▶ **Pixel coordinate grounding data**
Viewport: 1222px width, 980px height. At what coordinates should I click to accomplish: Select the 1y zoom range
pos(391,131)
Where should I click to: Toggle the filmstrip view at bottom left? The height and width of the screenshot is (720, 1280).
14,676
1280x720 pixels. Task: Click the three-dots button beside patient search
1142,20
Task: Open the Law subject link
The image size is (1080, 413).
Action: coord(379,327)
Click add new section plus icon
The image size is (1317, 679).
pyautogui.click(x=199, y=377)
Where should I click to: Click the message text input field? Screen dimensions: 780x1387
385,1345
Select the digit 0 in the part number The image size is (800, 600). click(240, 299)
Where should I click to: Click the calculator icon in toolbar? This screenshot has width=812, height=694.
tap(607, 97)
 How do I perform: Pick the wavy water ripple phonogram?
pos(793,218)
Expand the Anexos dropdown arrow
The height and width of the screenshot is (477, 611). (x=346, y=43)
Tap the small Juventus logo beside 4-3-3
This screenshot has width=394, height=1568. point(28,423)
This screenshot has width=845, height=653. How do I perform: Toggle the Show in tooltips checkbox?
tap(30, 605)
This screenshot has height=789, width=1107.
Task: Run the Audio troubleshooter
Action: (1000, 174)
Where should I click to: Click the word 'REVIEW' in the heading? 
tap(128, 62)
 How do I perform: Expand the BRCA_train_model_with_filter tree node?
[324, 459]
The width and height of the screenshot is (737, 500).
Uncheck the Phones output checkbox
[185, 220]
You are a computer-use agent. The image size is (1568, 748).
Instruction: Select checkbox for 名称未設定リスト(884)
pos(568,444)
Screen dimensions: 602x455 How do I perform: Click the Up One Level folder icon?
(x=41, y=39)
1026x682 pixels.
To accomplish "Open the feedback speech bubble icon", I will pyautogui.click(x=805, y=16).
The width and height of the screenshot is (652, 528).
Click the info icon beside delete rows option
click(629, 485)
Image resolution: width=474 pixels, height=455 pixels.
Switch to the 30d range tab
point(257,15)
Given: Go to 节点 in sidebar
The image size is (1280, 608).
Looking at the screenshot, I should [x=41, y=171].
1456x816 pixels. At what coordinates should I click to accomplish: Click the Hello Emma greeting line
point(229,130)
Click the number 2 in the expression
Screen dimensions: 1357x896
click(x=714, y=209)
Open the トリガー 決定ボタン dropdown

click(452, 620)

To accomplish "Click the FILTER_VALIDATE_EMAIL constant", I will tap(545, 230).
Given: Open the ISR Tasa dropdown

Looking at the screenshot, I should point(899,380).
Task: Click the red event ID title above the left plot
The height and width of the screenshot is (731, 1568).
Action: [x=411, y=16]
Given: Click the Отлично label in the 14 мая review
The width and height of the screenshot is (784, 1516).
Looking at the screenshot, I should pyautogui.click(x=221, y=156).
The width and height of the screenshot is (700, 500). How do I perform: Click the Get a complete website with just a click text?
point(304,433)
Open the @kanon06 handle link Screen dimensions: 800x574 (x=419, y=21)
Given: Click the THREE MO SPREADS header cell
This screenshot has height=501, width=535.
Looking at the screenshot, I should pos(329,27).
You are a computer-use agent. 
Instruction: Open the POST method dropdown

▶ **BRIEF**
The answer must be a word-for-word reproduction of every record above.

▶ **TASK OUTPUT**
Viewport: 1222px width, 980px height. At what coordinates should I click to accomplish: Select the 1y zoom range
pos(391,131)
Where should I click to: Toggle the filmstrip view at bottom left? The height and width of the screenshot is (720, 1280).
14,676
1280x720 pixels. Task: Click the three-dots button beside patient search
1142,20
Task: Open the Law subject link
The image size is (1080, 413).
Action: coord(379,327)
Click add new section plus icon
The image size is (1317, 679).
pyautogui.click(x=199, y=377)
Where should I click to: Click the message text input field? Screen dimensions: 780x1387
385,1345
Select the digit 0 in the part number The image size is (800, 600). click(240, 299)
Where should I click to: Click the calculator icon in toolbar? This screenshot has width=812, height=694.
tap(607, 97)
 How do I perform: Pick the wavy water ripple phonogram?
pos(793,218)
Expand the Anexos dropdown arrow
The height and width of the screenshot is (477, 611). (x=346, y=43)
Tap the small Juventus logo beside 4-3-3
This screenshot has width=394, height=1568. point(28,423)
This screenshot has width=845, height=653. How do I perform: Toggle the Show in tooltips checkbox?
tap(30, 605)
This screenshot has height=789, width=1107.
Task: Run the Audio troubleshooter
Action: (1000, 174)
Where should I click to: Click the word 'REVIEW' in the heading? 
tap(128, 62)
 How do I perform: Expand the BRCA_train_model_with_filter tree node?
[324, 459]
The width and height of the screenshot is (737, 500).
Uncheck the Phones output checkbox
[185, 220]
You are a computer-use agent. The image size is (1568, 748).
Instruction: Select checkbox for 名称未設定リスト(884)
pos(568,444)
Screen dimensions: 602x455 How do I perform: Click the Up One Level folder icon?
(x=41, y=39)
1026x682 pixels.
To accomplish "Open the feedback speech bubble icon", I will pyautogui.click(x=805, y=16).
The width and height of the screenshot is (652, 528).
Click the info icon beside delete rows option
click(629, 485)
Image resolution: width=474 pixels, height=455 pixels.
Switch to the 30d range tab
point(257,15)
Given: Go to 节点 in sidebar
The image size is (1280, 608).
Looking at the screenshot, I should [x=41, y=171].
1456x816 pixels. At what coordinates should I click to accomplish: Click the Hello Emma greeting line
point(229,130)
Click the number 2 in the expression
Screen dimensions: 1357x896
click(x=714, y=209)
Open the トリガー 決定ボタン dropdown

click(452, 620)

To accomplish "Click the FILTER_VALIDATE_EMAIL constant", I will tap(545, 230).
Given: Open the ISR Tasa dropdown

Looking at the screenshot, I should point(899,380).
Task: Click the red event ID title above the left plot
The height and width of the screenshot is (731, 1568).
Action: [x=411, y=16]
Given: Click the Отлично label in the 14 мая review
The width and height of the screenshot is (784, 1516).
Looking at the screenshot, I should pyautogui.click(x=221, y=156).
The width and height of the screenshot is (700, 500). How do I perform: Click the Get a complete website with just a click text?
point(304,433)
Open the @kanon06 handle link Screen dimensions: 800x574 (x=419, y=21)
Given: Click the THREE MO SPREADS header cell
This screenshot has height=501, width=535.
Looking at the screenshot, I should pos(329,27).
You are a computer-use agent. 
Instruction: Open the POST method dropdown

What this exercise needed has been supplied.